Critics say FERC's filed rate doctrine is wrong for the times.
Fortnightly Magazine - July 2004

Frontlines

Critics say FERC's filed rate doctrine is wrong for the times.

It's quite remarkable how the Federal Energy Regulatory Commission (FERC) has been able to pound a square peg into a round hole. With not much more than a wink and a smile, FERC has taken a depression-era law meant for monopolies-the Federal Power Act (FPA)-and has made it serve double duty as a foundation for competitive power markets.

Yet FERC's reinterpretation, for all its good intentions, may prove inadequate in the long run to define and support full-fledged energy markets.

Here's the gist of it:
If an electric utility wants to go off tariff and sell wholesale power at market-based rates (such as the clearing price in a regional spot market), then it need only convince FERC that it lacks market power in generation and transmission. Once it leaps that hurdle, then a mere filing of an umbrella tariff, coupled with later-filed quarterly reports (with numerical details on the actual market sales prices) will satisfy the requirements of FPA section 205. That section requires FERC to find that wholesale power rates are "just and reasonable."

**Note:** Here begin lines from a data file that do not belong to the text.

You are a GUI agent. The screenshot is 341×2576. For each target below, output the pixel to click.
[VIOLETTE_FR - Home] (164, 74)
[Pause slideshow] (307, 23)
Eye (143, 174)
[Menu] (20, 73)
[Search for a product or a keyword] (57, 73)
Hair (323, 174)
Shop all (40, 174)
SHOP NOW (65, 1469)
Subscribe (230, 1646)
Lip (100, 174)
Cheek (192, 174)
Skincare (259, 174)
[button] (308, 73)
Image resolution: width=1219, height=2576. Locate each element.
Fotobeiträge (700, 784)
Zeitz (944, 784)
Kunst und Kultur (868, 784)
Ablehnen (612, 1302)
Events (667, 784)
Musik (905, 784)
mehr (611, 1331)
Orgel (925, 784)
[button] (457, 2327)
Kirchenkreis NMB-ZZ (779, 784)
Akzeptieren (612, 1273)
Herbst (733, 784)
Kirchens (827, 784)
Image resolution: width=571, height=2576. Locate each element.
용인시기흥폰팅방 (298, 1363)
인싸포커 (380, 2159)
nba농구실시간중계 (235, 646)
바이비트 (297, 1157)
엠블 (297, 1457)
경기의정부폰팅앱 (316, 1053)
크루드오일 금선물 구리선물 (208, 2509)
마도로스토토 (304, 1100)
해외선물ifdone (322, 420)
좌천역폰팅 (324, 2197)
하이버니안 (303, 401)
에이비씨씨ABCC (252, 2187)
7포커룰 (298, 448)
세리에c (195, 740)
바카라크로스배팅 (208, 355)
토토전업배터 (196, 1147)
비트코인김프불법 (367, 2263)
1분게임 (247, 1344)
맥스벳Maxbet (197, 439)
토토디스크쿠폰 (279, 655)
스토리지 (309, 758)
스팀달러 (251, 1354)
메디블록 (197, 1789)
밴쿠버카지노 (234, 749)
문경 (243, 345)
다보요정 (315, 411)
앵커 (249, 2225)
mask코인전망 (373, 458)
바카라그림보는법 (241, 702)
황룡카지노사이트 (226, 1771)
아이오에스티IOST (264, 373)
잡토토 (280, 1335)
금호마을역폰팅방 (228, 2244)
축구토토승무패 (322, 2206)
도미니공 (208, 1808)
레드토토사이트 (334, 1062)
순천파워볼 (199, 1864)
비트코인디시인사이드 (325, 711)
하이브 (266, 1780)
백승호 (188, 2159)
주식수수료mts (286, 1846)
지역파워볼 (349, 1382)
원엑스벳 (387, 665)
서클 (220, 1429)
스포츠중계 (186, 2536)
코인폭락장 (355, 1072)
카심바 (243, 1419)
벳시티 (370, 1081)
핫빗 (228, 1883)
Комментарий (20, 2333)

But what happens if the market later behaves in strange ways? What happens later if the utility continues to sell into the regional spot market, but the clearing price climbs higher than anyone could have imagined at the time FERC had certified the utility as free of market power?

Lockyer's Troubles, Spitzer's Triumph

Well, if you are California Attorney General Bill Lockyer, and if you think the market has done wrong to the consumers you represent, you ask for a refund. You ask a court to overturn the "rate" that FERC "approved" in advance, sight unseen, when it granted umbrella authority for market-based sales.

But you have a problem. A big obstacle stands in the way. That's when the filed-rate doctrine-an arcane legal construct that is out-dated for today's competitive markets-rises up and blocks your path.

The "filed-rate doctrine" says that the approved "rate" now has the force of law, as if enacted by Congress itself. This means that a person, group, or company that wants to challenge the validity of the "rate" through a court appeal cannot ask the court to second-guess what FERC did. "There is no relief other than which the commission can provide-a regulatory regime," wrote attorneys Robert McDiarmid and Beth Emery in this magazine in 2003.

But Lockyer, a divisive figure in energy circles, argues a valid point: that there is really no "filed rate." In court documents, he says, "Market-based tariffs do not contain any rates at all, 'just an offer to negotiate.'" He continues that the filed-rate doctrine prevents the enforcement of state antitrust and unfair competition statutes.

The chief point of contention here is not necessarily FERC's process for allowing market-based rates, though the commission's review of its four-pronged market power test is causing great concern (see this issue's , p. 16). Nor is it a call for cost-based rates, which is the agenda of some that have attacked the filed-rate doctrine.